My assumptions would be:

a. Retailers will try to source merchandise from the “lowest cost for the desired quality” places. China is not the only low-wage nation.

b. Higher wholesale prices, if non-Chinese sources are not less expensive, will help retailers. Retailers carry inventories, and if these inventories are subject to inflation, it’s profitable, since all retailers will have the same issue.

The alternative is deflation, and deflation hurts retailing profits, in my opinion, since the inventory is less valuable every day.

Gene Hoffman
Guest
Gene Hoffman
15 years 7 months ago

Is the yuan revaluation a commercial or political decision? Does anyone really know what the revaluation of the yuan truly will mean to American retailers? If the yuan gets more valuable, the merchandise from China would cost more. That could possibly open windows of opportunity for manufacturers in other countries, including the U.S., and retailers will respond.
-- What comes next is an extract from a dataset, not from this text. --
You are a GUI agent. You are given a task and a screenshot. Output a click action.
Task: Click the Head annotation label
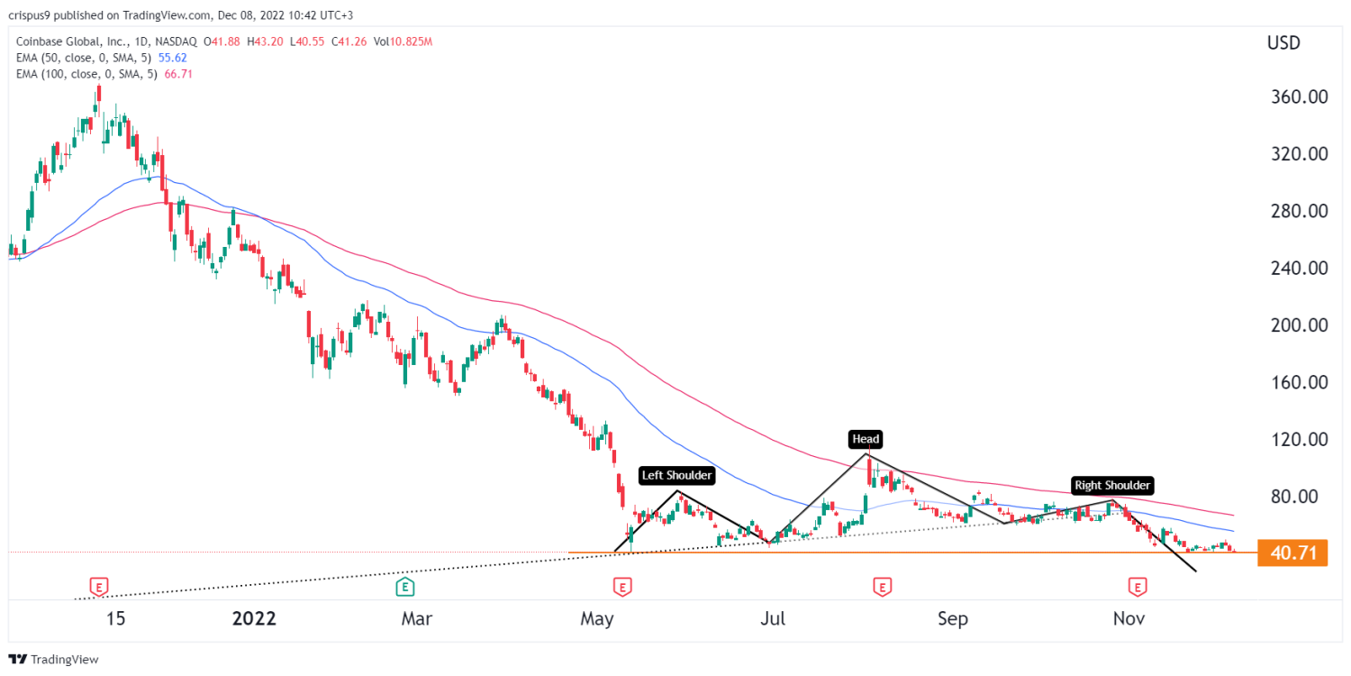click(x=865, y=440)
The American retailer will continue to look for the best combination of quality, “fashion” and price for his/her assortments and thus most of the “spoils” go to the country that supplies that combination best. China is astute. They don’t plan to lose control of the paradigm that allowed them to capture 14% of the exports into America nor do they want to jeopardize the growing export role they are achieving throughout the world.

Jeff Schaengold
Guest
Jeff Schaengold
15 years 7 months ago
It appears to be rather ironic that the majority of economists are predicting a rise in prices of imported goods. These are the folks that are supposed to be politically knowledgeable, as well. I would like to suggest that economists inject in their economic models the formula of “C to the third power” = COMMUNISTS. China is a communist society. They are still Leninists. Although we enjoy the illusion that China is a democratic economic state, the entire economy, including the black market and secondary market, is managed by the Communist Party members. I would like to offer the proposition that China leadership actually see this as an opportunity to use their currency surplus to a significant benefit. They will strengthen the Chinese currency in short spikes to purchase foreign assets at a diluted cost, but, in the long run, they will allow the Chinese currency devalue to ensure they are the dominate exporter. We will see a momentary spike in costs of imports from China driven by the investment bankers and currency traders in… Read more »
Bill Bittner
Guest
Bill Bittner
15 years 7 months ago

The obvious answer for retailers regarding the revaluation of the Yuan is that imports and Chinese investment are going to get more expensive. Conversely, the Chinese consumer is going to be able to afford more imports and Chinese investors are going to see the cost of US investment decline.

The really scary thing about this whole thing is “How well the Chinese are teaching us capitalism.” Here is a nation that has kept the value of their currency low, encouraging exports, and bringing their economy to a high level of utilization. Now that they have us “hooked” on cheap goods and are ready to make foreign investments, they begin to raise the value of their currency so that foreign investments are cheaper. It appears both Unocal and Maytag are going other ways right now, but I am sure there will come a time when the revaluation pays off.

Will the “real capitalists” please stand up?